Lacking an identifiable source of an apparent but unacknowledged disability (being over some age barrier beyond which is housed 'old') the threat cannot be reduced and the anger continues to be reinforced daily. So, too, with no job today, yesterday and likely tomorrow, day after day. This brings him close to existential despair – the expectation that there is no hope. For some this may produce resignation, for others outrage. Death is the imagined outcome of both, differing only in who is imagined dying: oneself or the nameless, faceless others. He said that it is "a struggle to believe" that continued efforts to job seek can make a difference, the moments of believing just fending off the pull of depressions expression of expected and unavoidable failure.

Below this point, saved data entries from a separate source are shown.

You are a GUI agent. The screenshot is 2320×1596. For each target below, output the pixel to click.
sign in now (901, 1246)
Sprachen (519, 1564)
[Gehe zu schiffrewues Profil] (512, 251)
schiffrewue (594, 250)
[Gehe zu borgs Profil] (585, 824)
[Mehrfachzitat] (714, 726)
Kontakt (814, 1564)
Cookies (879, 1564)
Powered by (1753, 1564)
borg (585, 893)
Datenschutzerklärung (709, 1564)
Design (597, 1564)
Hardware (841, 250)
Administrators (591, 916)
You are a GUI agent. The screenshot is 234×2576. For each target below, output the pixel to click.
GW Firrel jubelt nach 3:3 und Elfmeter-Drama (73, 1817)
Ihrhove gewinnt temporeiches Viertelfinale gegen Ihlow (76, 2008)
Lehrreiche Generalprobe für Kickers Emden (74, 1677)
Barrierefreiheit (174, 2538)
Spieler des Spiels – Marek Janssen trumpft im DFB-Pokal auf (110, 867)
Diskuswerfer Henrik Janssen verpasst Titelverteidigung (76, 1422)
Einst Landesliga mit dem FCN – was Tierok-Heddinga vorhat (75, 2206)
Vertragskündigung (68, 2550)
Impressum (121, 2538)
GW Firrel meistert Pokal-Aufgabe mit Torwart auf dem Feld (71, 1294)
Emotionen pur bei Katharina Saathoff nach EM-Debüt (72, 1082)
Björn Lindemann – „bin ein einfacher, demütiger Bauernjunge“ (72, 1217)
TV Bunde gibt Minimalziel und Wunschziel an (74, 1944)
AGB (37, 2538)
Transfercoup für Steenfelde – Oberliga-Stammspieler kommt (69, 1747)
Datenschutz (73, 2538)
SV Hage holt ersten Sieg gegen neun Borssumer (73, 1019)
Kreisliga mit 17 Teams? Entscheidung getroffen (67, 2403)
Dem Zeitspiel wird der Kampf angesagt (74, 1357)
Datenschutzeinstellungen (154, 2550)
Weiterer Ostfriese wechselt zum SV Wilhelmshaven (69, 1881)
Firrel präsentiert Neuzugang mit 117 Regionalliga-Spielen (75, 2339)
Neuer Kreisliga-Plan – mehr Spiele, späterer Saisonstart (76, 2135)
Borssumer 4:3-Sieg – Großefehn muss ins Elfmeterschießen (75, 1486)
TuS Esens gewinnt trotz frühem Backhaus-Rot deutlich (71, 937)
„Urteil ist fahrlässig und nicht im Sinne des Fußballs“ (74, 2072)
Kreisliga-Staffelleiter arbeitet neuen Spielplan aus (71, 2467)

This is not a mental health disorder, it's a biopsychosocial one!! In other words it's down to the individual but the individual is not responsible for it, except to deal with it. A year ago I proposed here that,
"Disregard makes investment in emotions unrewarding to their owners, but it doesn't reduce their energising sources. Often it intensifies them, or the owners' perception of them, which does just as well for outrage production."
I was wrong in the long term. For some, at some times, under some personal conditions the weight of others' disregard generates one's own self-disregard in return. Unfortunately this is not terribly instructive to the others whose regard is needed. They do not feel the absence of ones regard for them or oneself. It doesn't show up in normal metrics of governance and well-being. Living nothingness. No home.


So this is his fate so far – to be refused a place to deploy his existing capabilities, through no fault of his own, by nameless two-faced forces speaking from one mouth 'you should work to be whole' and out of the other 'consume to be complete'. No home.